Geleceğe baktığınız zaman, kaygı dolu “ya olursa” fısıltılarını yüreğinizde duyuyor musunuz? Ya işe giremezseniz? Ya sizi bırakırlarsa? Ya onları hayal kırıklığına uğratırsanız? Ya … ? Yaşamınızdaki bunca kaygı sebeplerine İsa, “Çocuğum, kaygılanma” diyerek karşılık veriyor (bkz. Matta 6:32). Kaygılanma mı?! Nasıl? Yüzleştiğim ve hiçbir şekilde kontrol edemediğim bu belirsizlikleri görmüyor mu? Görüyor. Ve dostum, İsa’nın söylemek istediği şey tam da budur! İhtiyaçlarınız söz konusu olduğunda (yiyecek, içecek, giyecek vb.) “Göksel Babanız bütün bunlara gereksiniminiz olduğunu bilir” (Matta 6:32).
İnsan korkusuyla savaşımıza gelince, Tanrı’nın çözümü insanların bizi mutlaka beğenmelerini sağlayacak kişisel ilişkiler danışmanımız olmak değildir. Bunun yerine, O bizimle birlikte olmayı vaat eder.
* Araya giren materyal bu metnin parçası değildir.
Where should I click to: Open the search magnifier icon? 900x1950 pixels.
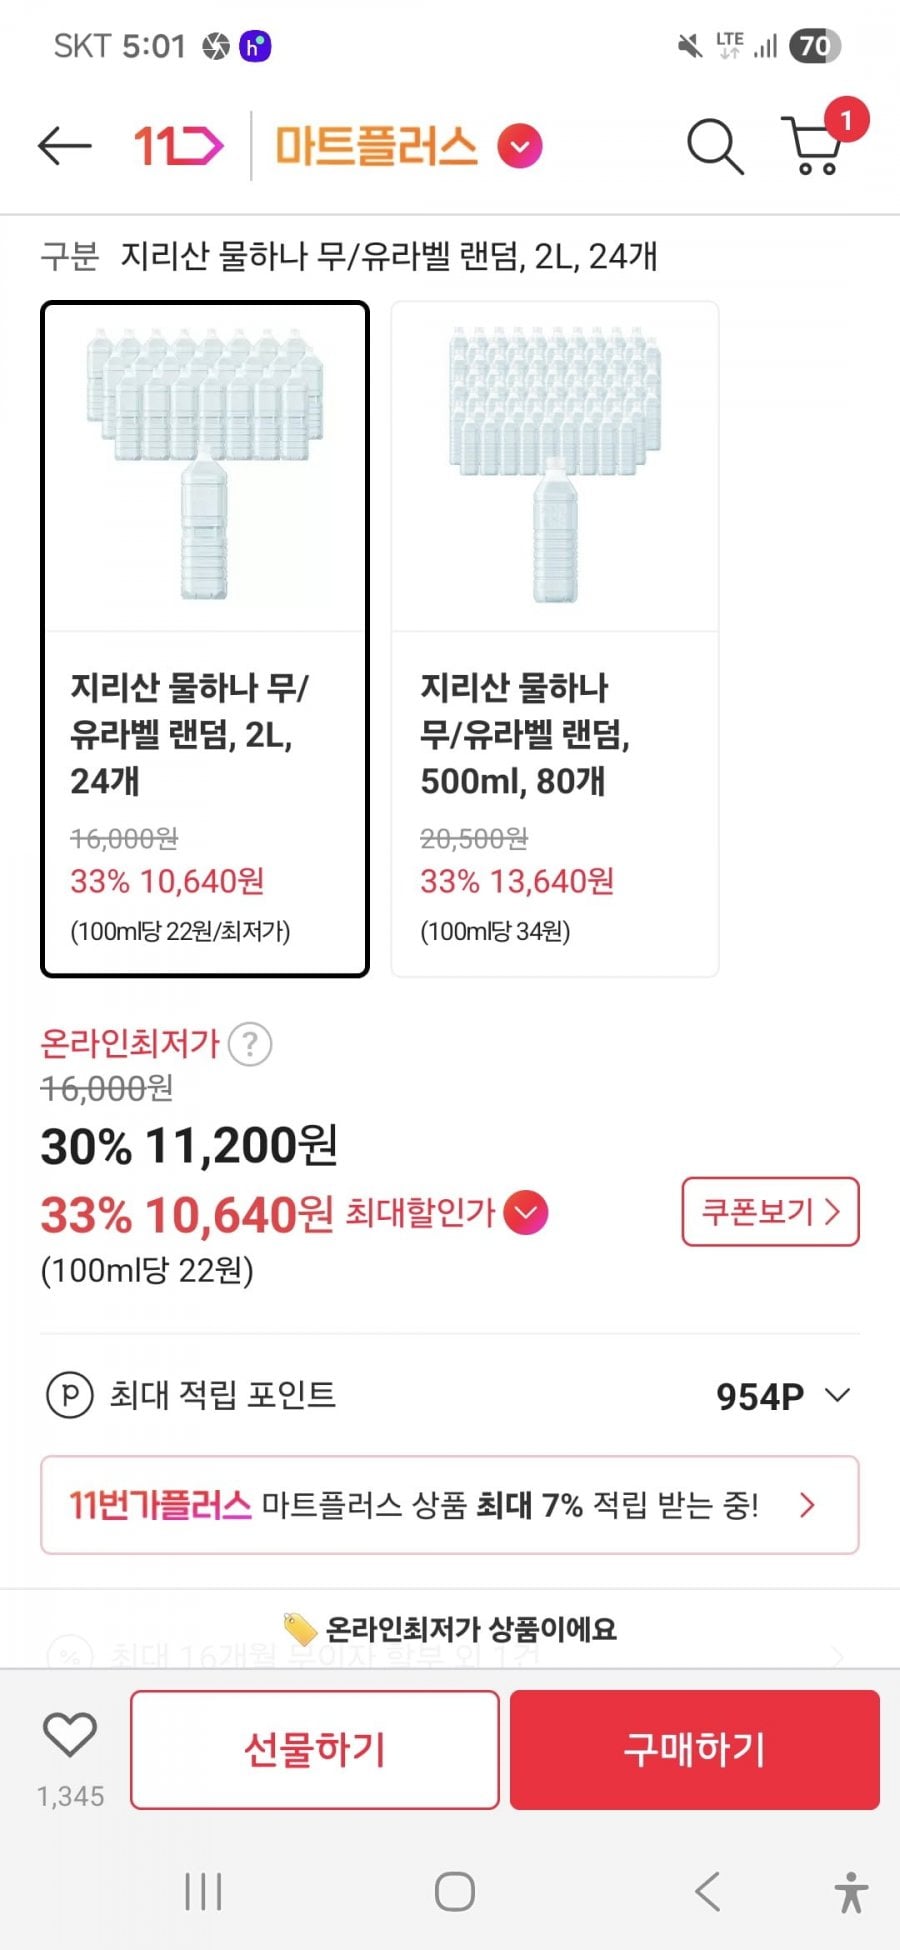(x=714, y=147)
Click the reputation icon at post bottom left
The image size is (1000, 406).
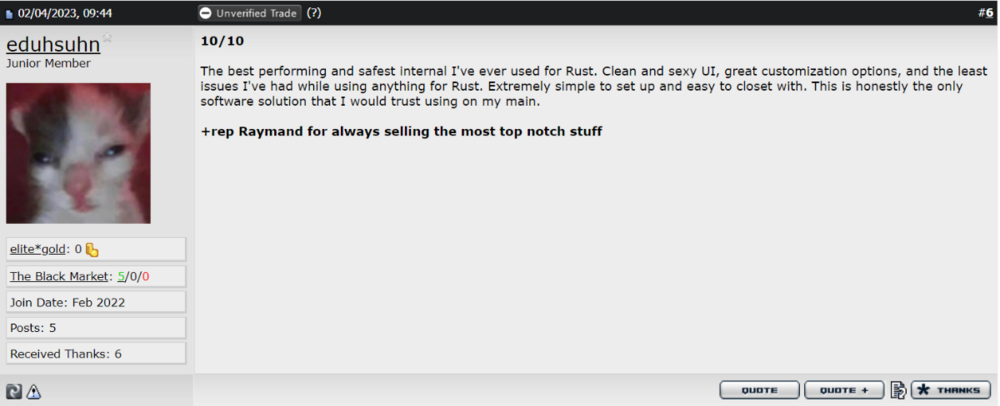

Her şeye hâkim olan (bkz. Mezmur 115:3), bütün kaynakları elinde tutan (bkz. Mezmur 24:1) ve bizi seven (bkz. Romalılar 5:8) o Tanrı bizimle birliktedir. Tanrı’yı tanımak ve bizim yakınımızda olduğunu bilmek, bizi “ya olursa” korkularından özgür kılarak “olsa da” özgürlüğünde yaşamamızı sağlar. Kral Davut’un Mezmurlar 23:4’te söylediği gibi, “Karanlık ölüm vadisinden geçsem bile, kötülükten korkmam. Çünkü sen benimlesin. Çomağın, değneğin güven verir bana.”
Gözlerinizi yaşamın kaygılarına çevirdiğiniz her ana karşılık kaç kez Kutsal Yazılar’da açıklanan Tanrı’ya çeviriyorsunuz?